Mein Weg zu den Menschen, die in meine Naturheilpraxis in die Kölner Südstadt kommen, führte mich über ein pädagogisches und sozialwissenschaftliches Studium in Tübingen. Als freiberufliche Empirische Kulturwissenschaftlerin stöberte ich in kommunalen und kirchlichen Archiven, um die Lebens- und Arbeitsbedingungen längst verstorbener Menschen in Aufsätzen oder Ausstellungen lebendig werden zu lassen. Nach der Fortbildung zur Wirtschaftsarchivarin in Köln lernte ich größere Unternehmen von innen kennen. Rasch reifte die Erkenntnis, dass dies nicht meine Orte sind.
Mit Menschen in Kontakt gehen
Die Neugierde, wie Menschen ihre Krisen meistern und das Interesse an Körperarbeit führte mich zum Shiatsu.
Seit 1993 bin ich begeisterte Shiatsu-Therapeutin und erfahre in den regelmäßigen Behandlungen, die ich gebe, wie wohltuend diese absichtslose Berührung ist. Damit ich die Menschen, die zu mir kommen, rundum auf ihrem Weg zu Gesundheit und Wohlbefinden begleiten kann wurde ich Heilpraktikerin. 1997 legte ich die Prüfung in Köln ab. Seit 2011 bin ich Baby-Massagekursleiterin. Mein Wissen über respektvolle Berührung vermittle ich in kleinen Gruppen oder Einzelnen zuhause.
Körperarbeit
Methoden, die in der Traditionellen Chinesischen Medizin wurzeln, sprachen mich an. Besonders gefiel mir, dass der Mensch als Teil des Makrokosmos gesehen wurde und dass zwischen beiden eine Wechselbeziehung besteht. Ich vertiefte meine Kenntnisse in Energetisch-Taoistischer Ordnungstherapie n. Geiger, in Ohr- und Schädelakupunktur. 1999 lernte ich die Dorn-Methode kennen. Da jedoch viele Menschen, die den Weg zu mir fanden, trotz aller Effektivität Akupunkturnadeln skeptisch gegenüber standen, suchte ich nach körpertherapeutischen Alternativen und fand sie in der BowenTherapie und in der Ortho-Bionomy, die ich seit 4 Jahren lerne.

Tamara Citovics
Östliche und Abendländische Heilkunst
Die östliche Philosophie des Taoismus und die Fünf-Elemente-Lehre begleiten mich nach wie vor in meiner Arbeit. Buddhistische Ethik und Meditation sind die Basis meines Handelns. Mit den Jahren wuchs auch mein Interesse für die abendländische Heilkunst, nicht zuletzt durch die Hinwendung zur Spagyrik, Irisdiagnose und zur Urinfunktionsdiagnostik.

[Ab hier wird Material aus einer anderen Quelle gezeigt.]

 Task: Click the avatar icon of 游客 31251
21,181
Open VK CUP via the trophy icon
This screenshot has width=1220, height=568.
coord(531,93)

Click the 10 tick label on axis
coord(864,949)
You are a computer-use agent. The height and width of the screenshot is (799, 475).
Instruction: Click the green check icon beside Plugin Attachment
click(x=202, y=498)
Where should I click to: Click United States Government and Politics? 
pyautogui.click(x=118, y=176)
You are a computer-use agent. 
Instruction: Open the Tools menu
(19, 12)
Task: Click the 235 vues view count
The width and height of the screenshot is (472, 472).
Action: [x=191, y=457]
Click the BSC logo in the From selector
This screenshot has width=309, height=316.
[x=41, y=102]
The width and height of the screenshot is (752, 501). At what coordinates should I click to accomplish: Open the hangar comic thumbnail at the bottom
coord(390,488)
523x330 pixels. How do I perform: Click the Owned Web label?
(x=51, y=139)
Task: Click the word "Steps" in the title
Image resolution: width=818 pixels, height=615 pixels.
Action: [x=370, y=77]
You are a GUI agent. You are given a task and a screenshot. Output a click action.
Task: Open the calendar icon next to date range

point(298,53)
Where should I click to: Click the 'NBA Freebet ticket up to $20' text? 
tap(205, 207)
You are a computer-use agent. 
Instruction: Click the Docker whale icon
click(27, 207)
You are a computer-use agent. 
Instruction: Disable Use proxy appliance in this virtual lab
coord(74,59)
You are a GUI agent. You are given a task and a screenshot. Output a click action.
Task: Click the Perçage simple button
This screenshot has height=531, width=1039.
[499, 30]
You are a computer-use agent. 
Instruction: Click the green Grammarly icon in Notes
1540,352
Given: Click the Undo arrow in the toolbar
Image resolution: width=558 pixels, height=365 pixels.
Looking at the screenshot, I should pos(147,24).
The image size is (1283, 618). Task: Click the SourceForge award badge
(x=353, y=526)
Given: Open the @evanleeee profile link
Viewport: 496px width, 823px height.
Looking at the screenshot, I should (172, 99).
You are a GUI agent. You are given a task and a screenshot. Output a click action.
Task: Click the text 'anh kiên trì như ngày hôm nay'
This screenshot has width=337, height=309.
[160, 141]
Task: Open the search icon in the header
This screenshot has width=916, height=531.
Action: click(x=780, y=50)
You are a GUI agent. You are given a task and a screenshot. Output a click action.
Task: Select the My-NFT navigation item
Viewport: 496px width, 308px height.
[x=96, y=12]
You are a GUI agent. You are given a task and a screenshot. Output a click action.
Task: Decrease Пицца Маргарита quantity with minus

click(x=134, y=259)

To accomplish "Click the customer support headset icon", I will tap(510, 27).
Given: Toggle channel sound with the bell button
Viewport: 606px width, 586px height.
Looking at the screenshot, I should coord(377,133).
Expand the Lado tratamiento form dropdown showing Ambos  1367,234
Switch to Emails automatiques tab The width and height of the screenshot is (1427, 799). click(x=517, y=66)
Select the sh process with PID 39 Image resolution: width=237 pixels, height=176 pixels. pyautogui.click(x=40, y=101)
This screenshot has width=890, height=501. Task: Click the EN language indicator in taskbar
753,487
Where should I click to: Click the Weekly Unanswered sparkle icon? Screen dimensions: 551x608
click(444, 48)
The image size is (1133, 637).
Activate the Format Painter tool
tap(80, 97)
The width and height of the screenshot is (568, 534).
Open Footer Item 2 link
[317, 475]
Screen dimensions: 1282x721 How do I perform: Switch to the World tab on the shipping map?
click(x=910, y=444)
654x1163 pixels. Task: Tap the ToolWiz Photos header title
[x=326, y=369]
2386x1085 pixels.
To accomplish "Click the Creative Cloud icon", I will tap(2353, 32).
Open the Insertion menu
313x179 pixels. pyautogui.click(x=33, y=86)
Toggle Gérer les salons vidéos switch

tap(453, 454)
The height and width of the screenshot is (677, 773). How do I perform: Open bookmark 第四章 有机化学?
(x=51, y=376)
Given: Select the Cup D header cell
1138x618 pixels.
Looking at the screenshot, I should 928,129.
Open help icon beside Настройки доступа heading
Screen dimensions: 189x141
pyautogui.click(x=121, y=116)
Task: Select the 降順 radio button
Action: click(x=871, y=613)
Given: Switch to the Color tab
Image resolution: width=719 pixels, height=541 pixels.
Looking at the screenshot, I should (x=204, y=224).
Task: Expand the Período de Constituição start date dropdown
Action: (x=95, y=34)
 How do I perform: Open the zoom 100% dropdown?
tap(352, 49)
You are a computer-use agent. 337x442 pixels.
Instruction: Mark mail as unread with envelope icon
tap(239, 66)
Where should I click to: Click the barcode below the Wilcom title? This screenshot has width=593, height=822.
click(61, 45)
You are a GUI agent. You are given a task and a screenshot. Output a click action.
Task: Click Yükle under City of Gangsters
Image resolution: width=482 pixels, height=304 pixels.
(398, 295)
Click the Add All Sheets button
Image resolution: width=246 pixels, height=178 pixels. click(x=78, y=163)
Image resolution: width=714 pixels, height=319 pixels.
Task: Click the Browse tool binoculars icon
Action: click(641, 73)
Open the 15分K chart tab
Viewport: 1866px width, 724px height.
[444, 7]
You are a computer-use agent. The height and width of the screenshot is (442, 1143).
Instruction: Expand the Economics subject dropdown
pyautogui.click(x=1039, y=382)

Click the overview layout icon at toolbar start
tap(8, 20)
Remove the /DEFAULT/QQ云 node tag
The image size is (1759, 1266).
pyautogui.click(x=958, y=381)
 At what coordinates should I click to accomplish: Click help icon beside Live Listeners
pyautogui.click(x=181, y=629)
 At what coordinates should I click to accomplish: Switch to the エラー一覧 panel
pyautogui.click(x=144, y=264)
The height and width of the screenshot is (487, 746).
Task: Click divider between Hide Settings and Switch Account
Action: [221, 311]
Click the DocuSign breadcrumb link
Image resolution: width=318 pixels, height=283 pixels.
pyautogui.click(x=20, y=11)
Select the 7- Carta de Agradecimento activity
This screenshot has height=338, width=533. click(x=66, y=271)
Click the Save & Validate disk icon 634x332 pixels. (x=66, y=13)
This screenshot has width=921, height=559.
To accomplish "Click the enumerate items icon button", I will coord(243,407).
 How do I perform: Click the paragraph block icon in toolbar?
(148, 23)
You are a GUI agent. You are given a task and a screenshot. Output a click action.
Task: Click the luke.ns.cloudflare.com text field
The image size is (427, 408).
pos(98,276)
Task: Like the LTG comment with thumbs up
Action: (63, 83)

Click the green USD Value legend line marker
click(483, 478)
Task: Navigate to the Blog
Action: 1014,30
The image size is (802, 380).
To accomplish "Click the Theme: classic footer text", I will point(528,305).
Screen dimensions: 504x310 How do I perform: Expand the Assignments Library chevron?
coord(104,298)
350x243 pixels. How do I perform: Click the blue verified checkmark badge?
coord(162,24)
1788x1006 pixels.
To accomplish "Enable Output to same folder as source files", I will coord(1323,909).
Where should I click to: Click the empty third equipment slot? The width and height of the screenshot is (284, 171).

Mit der gleichen Offenheit, mit der ich mich in östlicher und abendländischer Heilkunst bewege, begegne ich auch den Menschen, die mir gegenübersitzen. Der Weg zum Heil-Sein ist immer individuell und die Definitionen dürfen sich wandeln. Mit einer Mutter, die Heilpraktikerin und Geistheilerin war habe ich gelernt, dass es viele Dinge zwischen Himmel und Erde gibt, die sich mit dem rationalen Verstand nicht erklären lassen.